Ce dernier correspond en effet de moins en moins à la réalité du marché. De plus les fluctuations de loyers qui y sont liées provoquent une insécurité à la fois chez les propriétaires et chez les locataires.

La gauche – avec les associations de défense des locataires – n’est pas opposée à l’abandon de la relation loyer-taux hypothécaire telle que pratiquée aujourd’hui. Elle ne voit cependant pas l’indexation des loyers à l’indice des prix à la consommation d’un bon œil.

En effet, les loyers sont pris en compte dans la fixation de cet indice. Des loyers plus chers font donc augmenter l’indice qui, à son tour, fait augmenter le prix des loyers.

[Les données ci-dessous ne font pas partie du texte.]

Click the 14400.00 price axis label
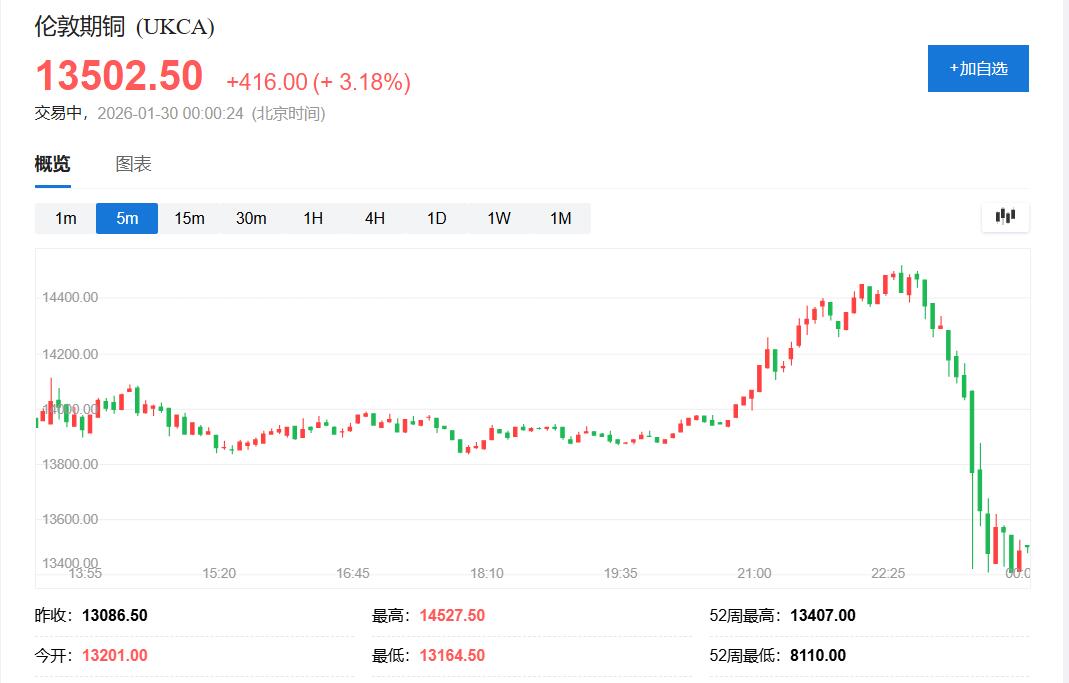 pos(70,297)
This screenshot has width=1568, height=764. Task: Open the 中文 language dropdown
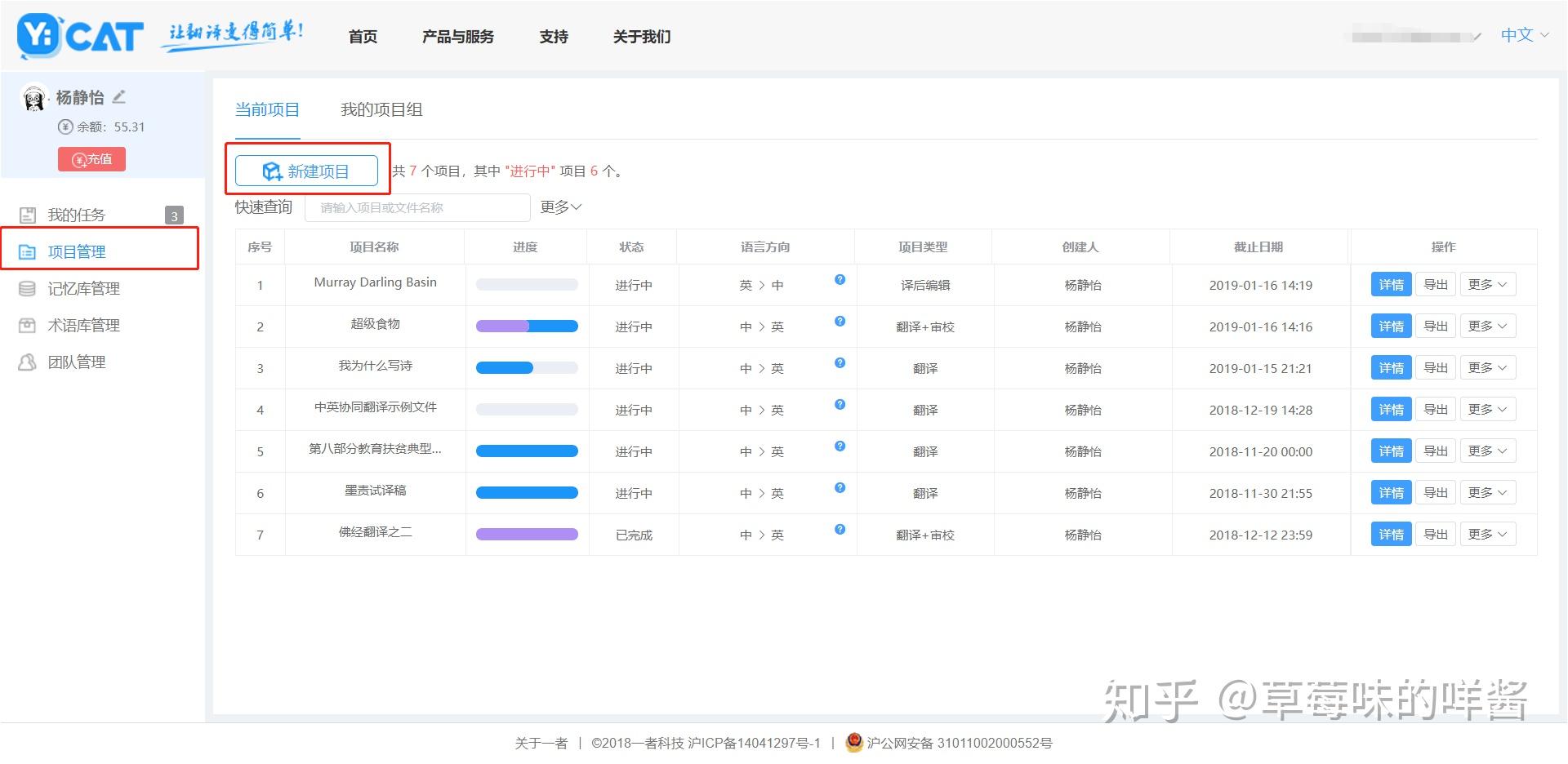click(x=1519, y=35)
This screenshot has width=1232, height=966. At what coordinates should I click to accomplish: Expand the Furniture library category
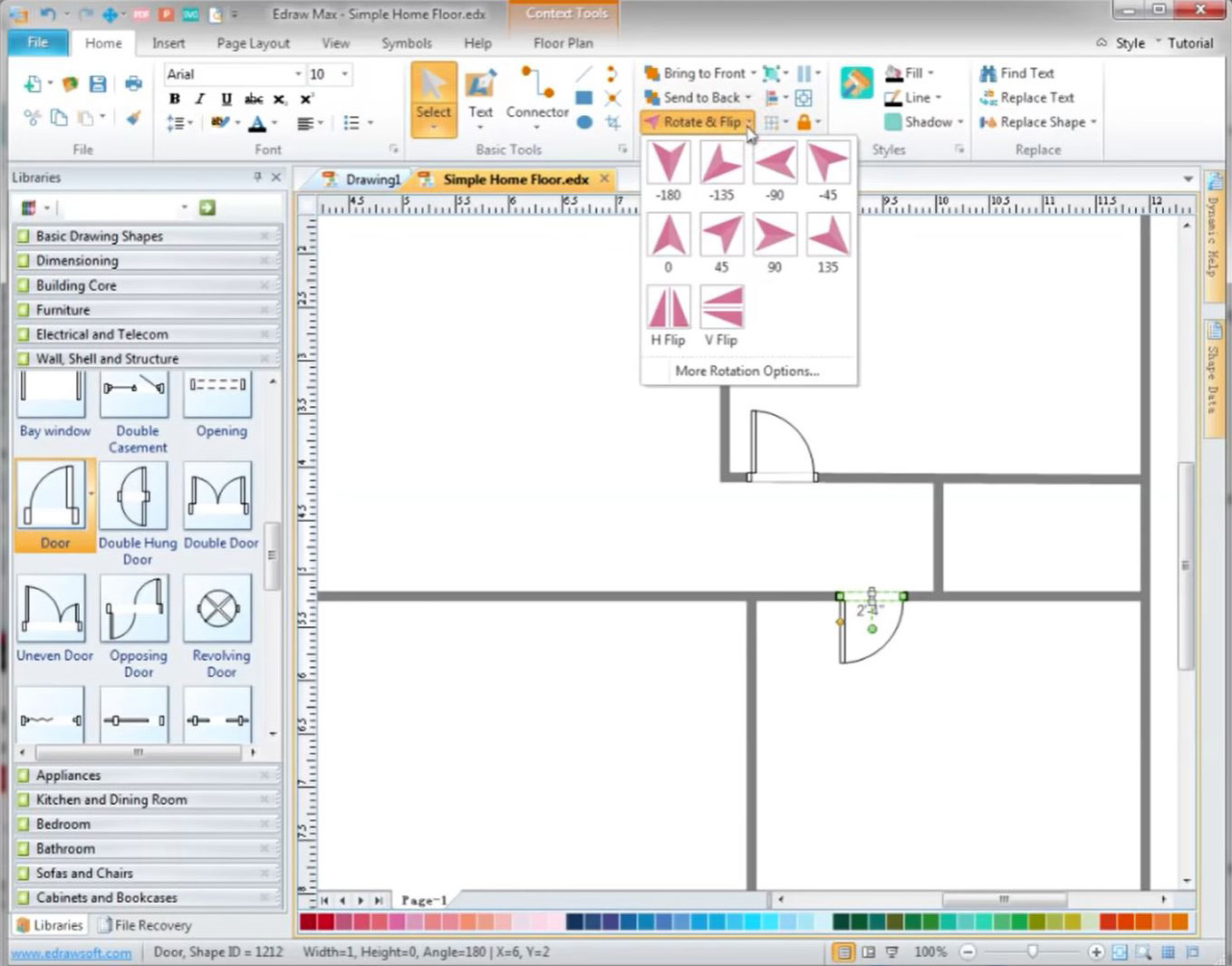click(x=63, y=310)
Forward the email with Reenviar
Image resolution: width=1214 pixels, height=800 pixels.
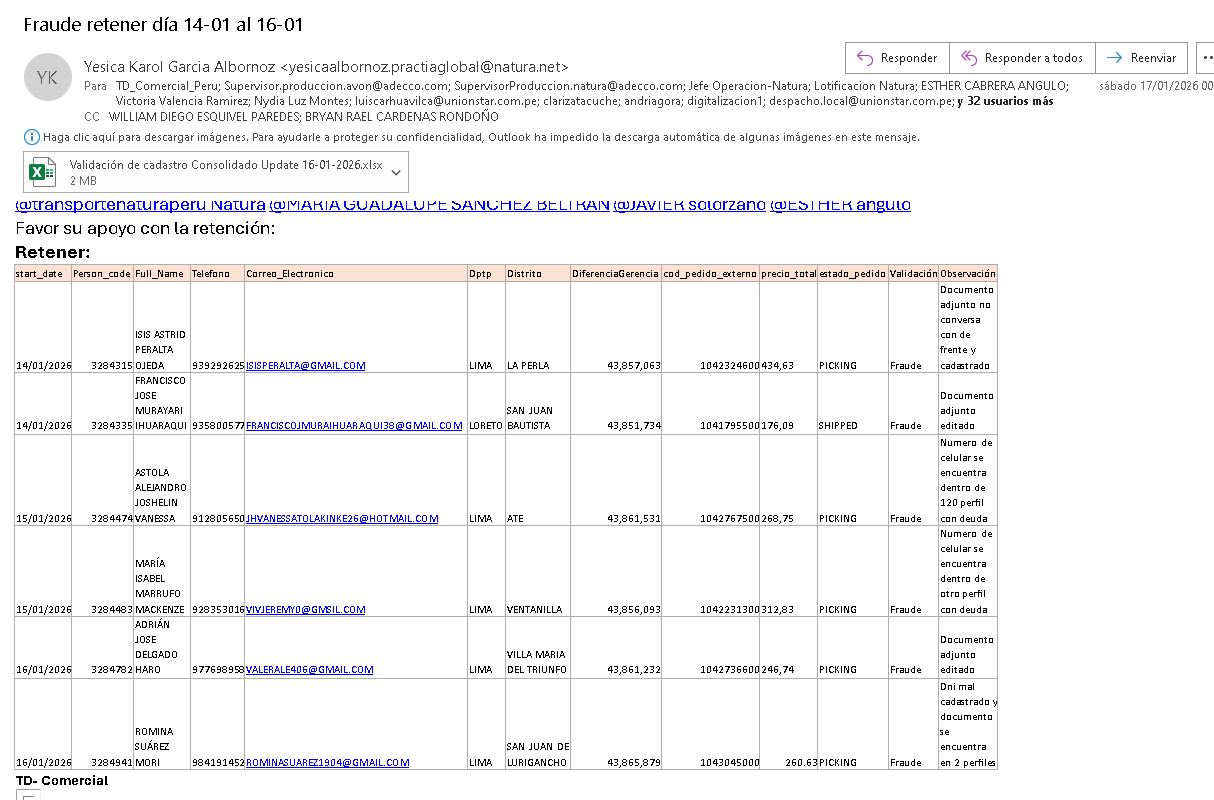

Bref, un bel exemple de cercle vicieux qui ne peut déboucher que sur une spirale de hausses.

Loyers abusifs

Mais l’essentiel du débat ne concerne pas cette question du taux hypothécaire. Le nœud du problème, c’est en fait le mécanisme mis en place pour lutter contre les loyers abusifs.

Pour la droite, il s’agit d’un système qui a l’avantage d’établir des règles simples et claires applicables à tout le monde. Plus pratique donc que la méthode actuelle où toute hausse doit pratiquement être réglée de cas en cas.

Pour la gauche, en revanche, le système établi dans le contre-projet est bien pire que le droit actuel pour les locataires. Elle conteste surtout la notion de «loyer moyen».

Ce «loyer moyen» prendra en effet en compte les loyers les plus élevés d’une région. Pire: l’abus pourra être encore de 15% plus élevés que cette moyenne déjà haute. Concrètement, la gauche craint que pratiquement plus aucun loyer ne puisse être contesté.

La gauche estime que les hausses de loyer devraient être fixées par rapport aux coûts.